The Calgary Firefighter’s Association said the safety of river users in the city was impacted when a rescue boat was temporarily taken out of service on Tuesday.
Mike Henson, the association’s president, said the boat services the northwest leg of the Bow River as well as any small lakes with waterfront properties.
Henson said the boat was temporarily removed from service — or browned out — from 7:30 a.m. to 5:30 p.m. on Tuesday.
On social media, the CFA pointed to budget concerns as the reason for pulling the boat from service for the day.
“Water rescue coverage in northwest Calgary is significantly delayed at this time. Due to recent budget cuts, there is a lack of available firefighters and trained aquatics personnel in this area,” a CFA tweet read.
Henson said it is extremely rare for the fire department to take this sort of action that directly impacts frontline services.
“So this is the first time in…15 years that we have browned out any service,” said Hanson.
He said that recent pressure on fire and rescue services to cut costs means more service interruptions could be imminent.

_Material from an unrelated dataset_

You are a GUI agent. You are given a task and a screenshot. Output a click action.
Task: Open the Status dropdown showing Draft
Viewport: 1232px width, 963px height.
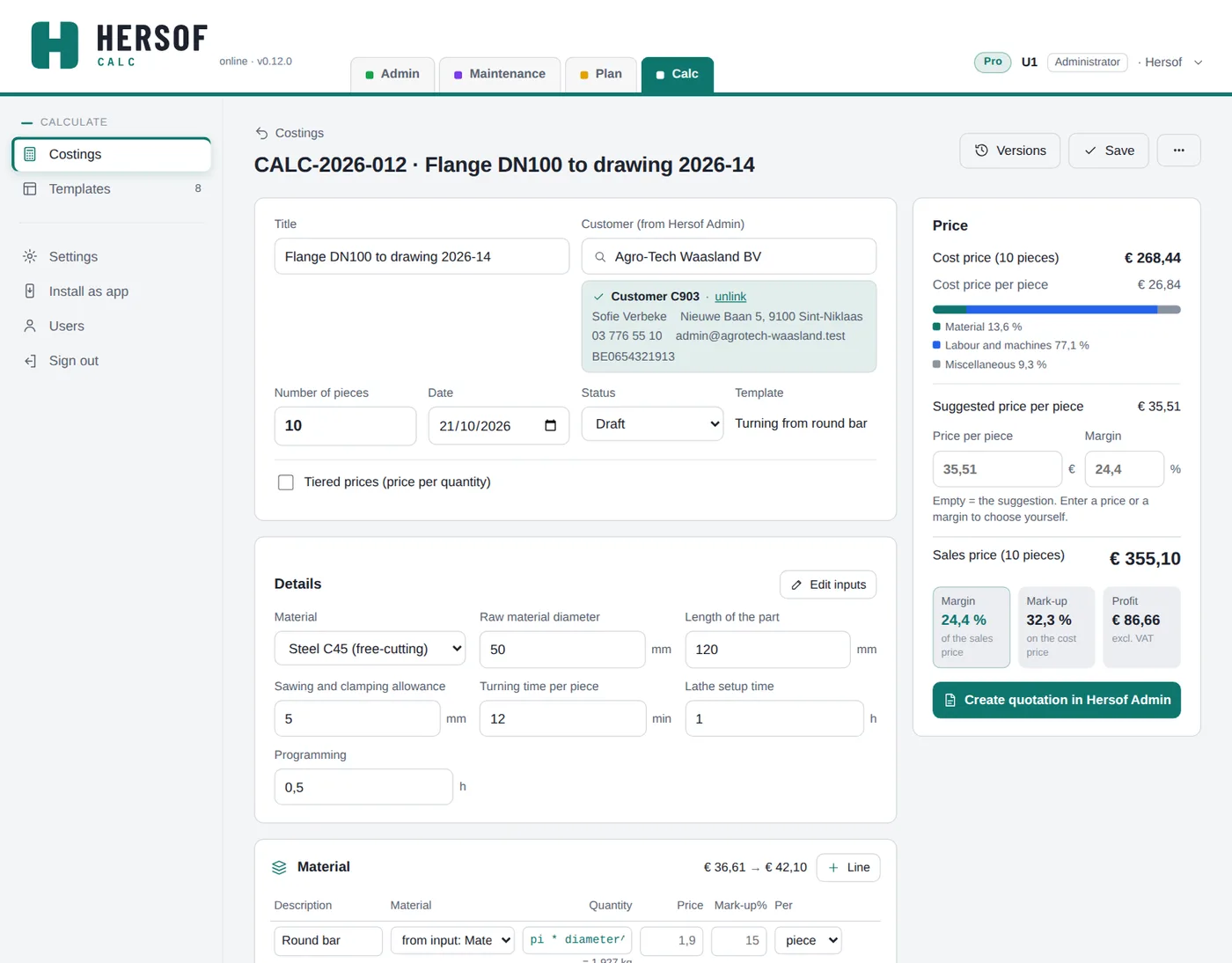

This comes just weeks after CFA said the department has been asked to cut $9 million from its 2019 budget.
“This, I believe, could be the way of the future,” said Hanson. “Because of budgetary concerns and because of constraints, it might be a rotating brownout. It may be rotating between different apparatus or different services.”
Hanson said that if there are more impacts to Calgary Fire Department services, the association will continue to let Calgarians know when and where the brownouts are taking place.
The City of Calgary replied to the CFA post and said while cost concerns are real, the recent weather also had an impact on which piece of equipment was benched.
“Calgary Fire decided to proactively reduce overtime costs and to operate within budget,” a City of Calgary tweet read. “With fewer citizens using Calgary’s waterways due to cooler weekday temperatures, we believe the two remaining boats can provide the necessary rescue response when needed.”
Hanson said there were still two other rescue boats along the river ready to respond if needed, but response times to the northwest would have been 10 to 15 minutes longer than normal.
The rescue boat returned to service Tuesday evening but Hanson said the battalion and deputy fire chiefs will be making decisions on whether or not to brownout any other pieces of equipment on a shift-by-shift basis.